### Data in this exercise
--- START ---

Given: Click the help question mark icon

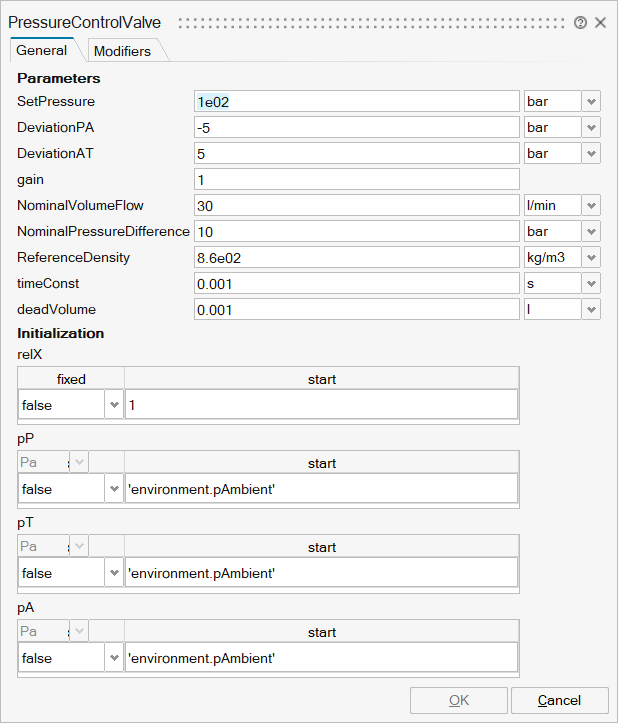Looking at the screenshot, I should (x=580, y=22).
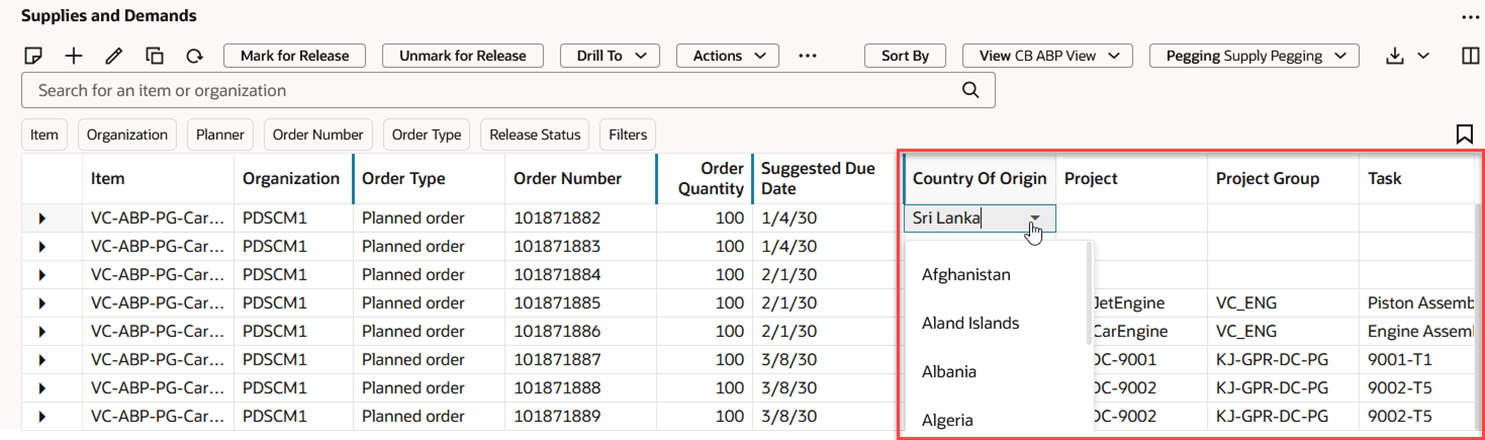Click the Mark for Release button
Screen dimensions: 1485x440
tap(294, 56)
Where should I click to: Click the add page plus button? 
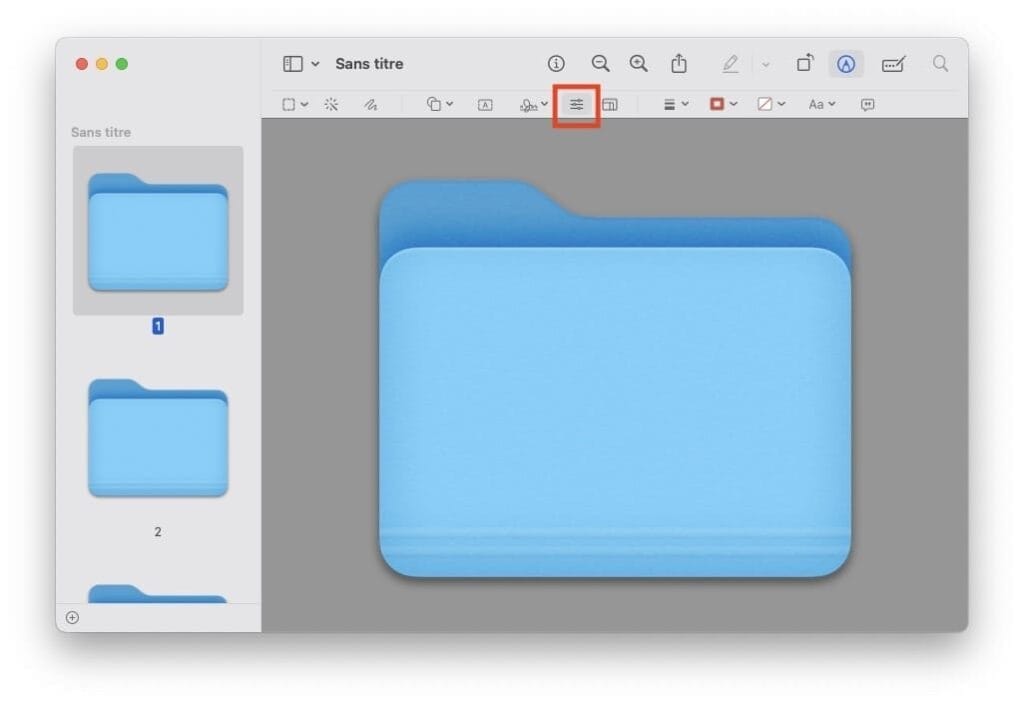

--- END ---
--- START ---

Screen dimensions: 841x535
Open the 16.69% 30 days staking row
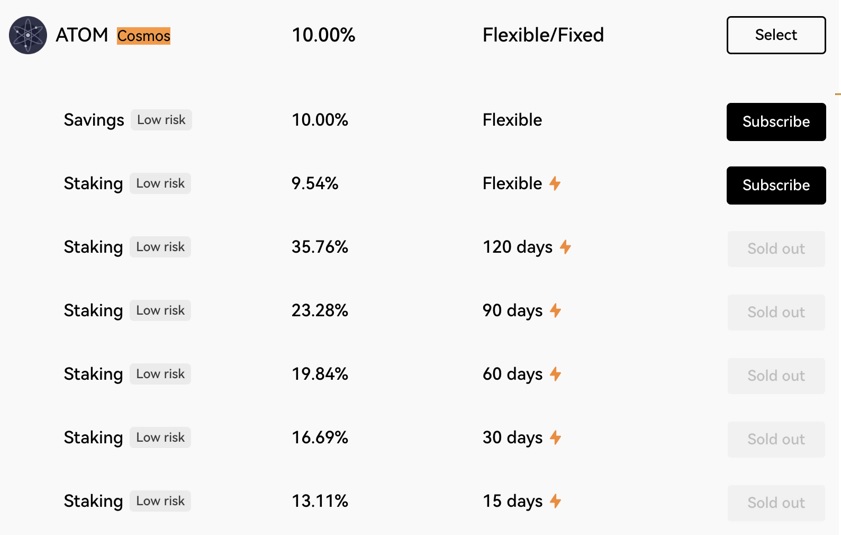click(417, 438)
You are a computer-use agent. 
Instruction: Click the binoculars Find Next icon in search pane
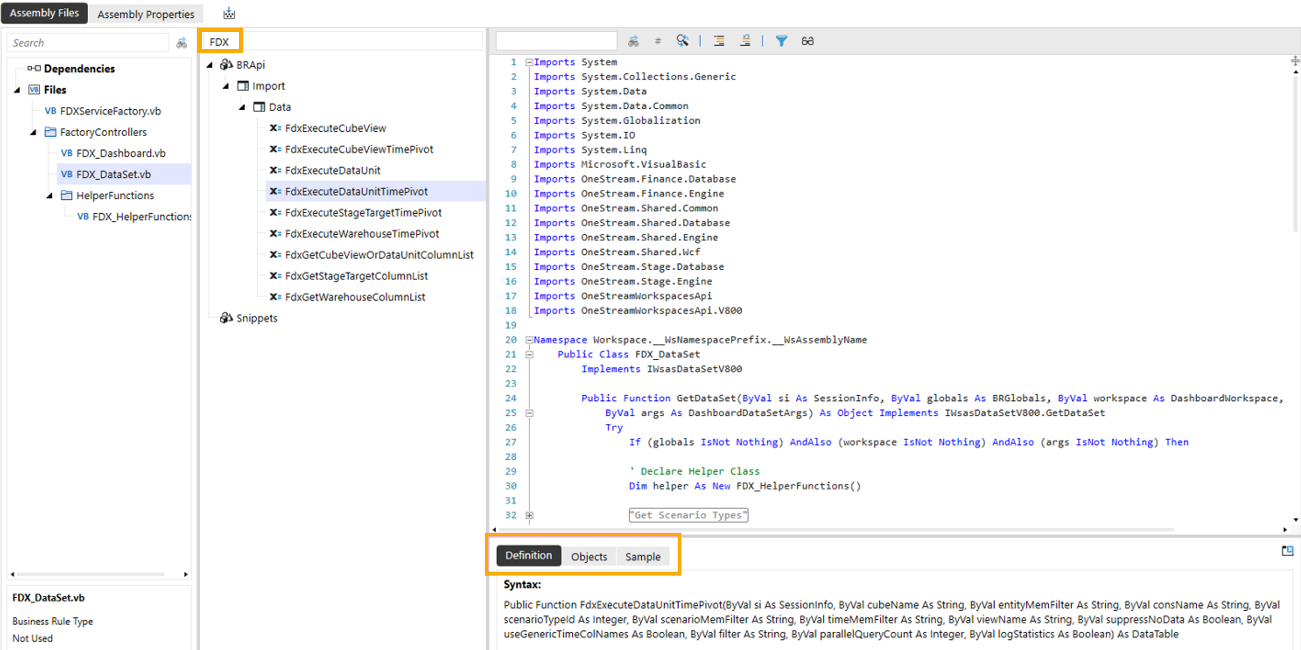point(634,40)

--- END ---

### Work item
What you return from the records above should be exactly everything from the line with "Given: Click the help question mark icon" down to the line with "Where should I", both kept, and no pictures.

### Written response
Given: Click the help question mark icon

Looking at the screenshot, I should (x=580, y=22).
Click the Mark for Release button
Screen dimensions: 1485x440
tap(294, 56)
Where should I click to: Click the add page plus button? 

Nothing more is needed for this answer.